Abstract
In joint prostheses where ultra-high molecular weight polyethylene (UHMWPE) is used as bearing material, efficacious treatments such as crosslinking, addition of vitamin E and the grafting of phospholipid polymer are known to improve wear resistance. Under severe conditions of various daily activities, however, friction and wear problems in such prostheses have not yet been completely solved. In contrast, extremely low friction and minimum wear have been maintained for a lifetime in healthy natural synovial joints containing articular cartilage with superior lubricity. Accordingly, joint prostheses containing artificial hydrogel cartilage with properties similar to those of articular cartilage are expected to show superior tribological functions. In establishing the function of artificial hydrogel cartilage as a novel material for joint prostheses, the tribological properties of hydrogel materials used and synergistic performance with synovia constituents are both important. In this study, the influence of synovia constituents on friction and wear in artificial hydrogels was examined in reciprocating test and compared with that for articular cartilage.

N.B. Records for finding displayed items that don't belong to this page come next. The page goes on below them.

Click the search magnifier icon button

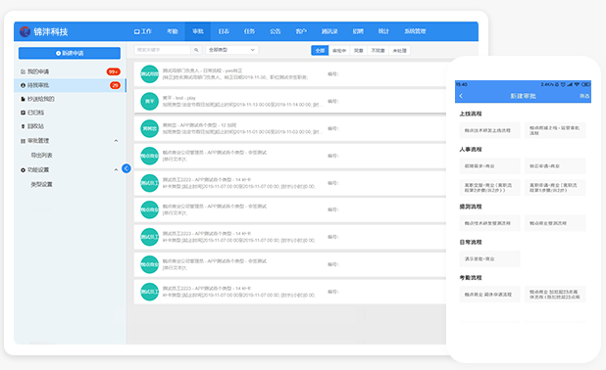(196, 50)
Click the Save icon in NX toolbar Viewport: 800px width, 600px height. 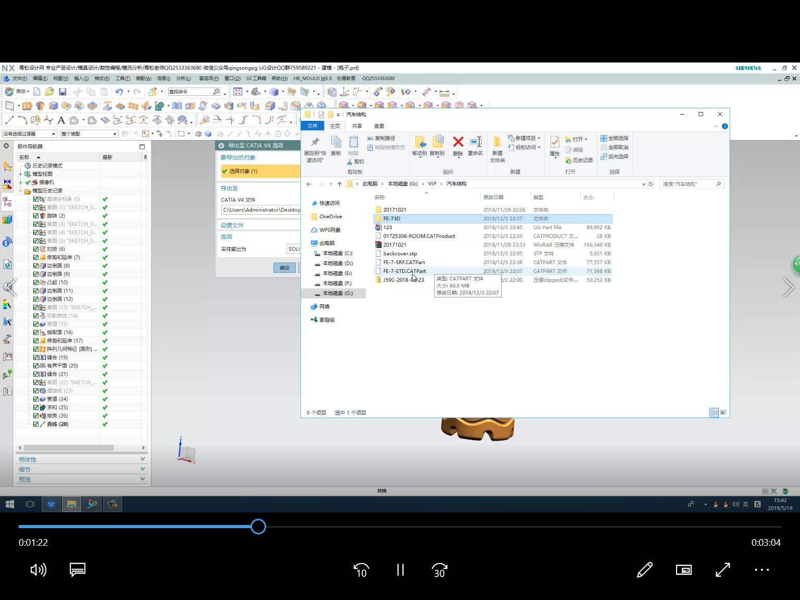[63, 92]
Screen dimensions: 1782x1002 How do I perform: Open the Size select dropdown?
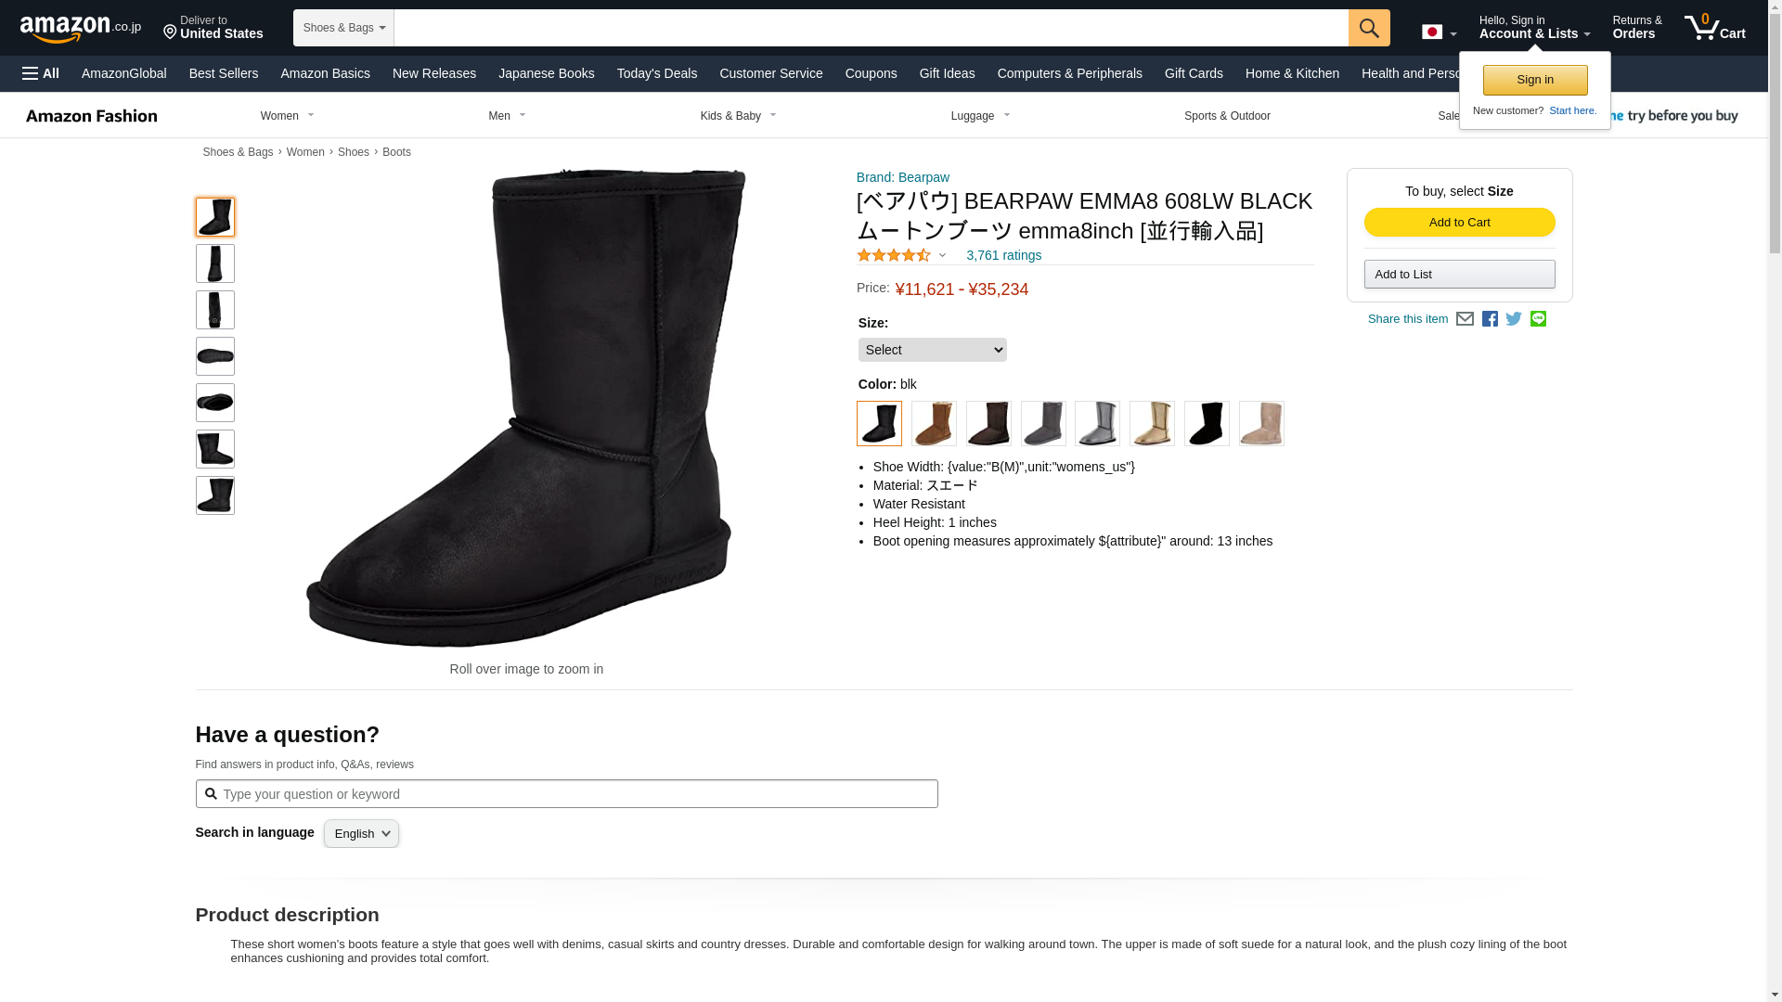pos(932,350)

As biocompatible artificial hydrogel cartilage materials, three poly(vinyl alcohol) (PVA) hydrogels were prepared using the repeated freeze-thawing (FT) method, the cast-drying (CD) method and hybrid method for CD on FT, which are physically crosslinked with hydrogen bonding but differ in terms of structure and mechanical properties. First the frictional behavior of the PVA hydrogels and articular cartilage as ellipsoidal specimens was examined in reciprocating tests against a glass plate with a sliding speed of 20 mm/s under constant continuous loading. As shown in Fig.1, the three hydrogels exhibited different frictional behaviors in a saline solution. It is noteworthy that the hybrid gel maintained very low friction until the end of test. The CD gel showed slightly higher friction and a gradual increase. Meanwhile, the FT gel showed initial medium friction and a gradual increase echoing the time-dependent behavior of natural articular cartilage. Based on these observations, focus was placed on FT gel and articular cartilage to examine how synovia constituents influence friction and wear in these hydrogel materials.
In human body, lubricating constituents in synovial fluids such as hyaluronic acid, proteins, glycoproteins and phospholipids are considered to reduce the coefficient of friction in solid-to-solid interaction. Here, the effects of hyaluronic acid (HA, molecular weight: 9.2×105), serum proteins and phospholipid were examined. Dipalmitoylphosphatidylcholine (DPPC) was used as a typical phospholipid. As indicated in Fig.2 for repeated reciprocating tests, addition of HA alone was effective particularly for PVA-FT hydrogel. The combination of HA and DPPC was more effective in reduction of friction. The simulated synovial fluid (composed of HA 0.5 wt%, DPPC 0.01 wt%, albumin(Alb) 1.4 wt% and gamma-globulin (g-glob) 0.7 wt%) exhibited both low friction and minimum wear. The rubbing surfaces of articular cartilage and FT gel after tests are shown in Fig.3. On the articular cartilage surface, gel-like surface layer existed. On the FT gel surface, the original texture was observed without damage.
These results indicate the importance of synovia constituents for the clinical application of artificial hydrogel cartilage in joint prostheses.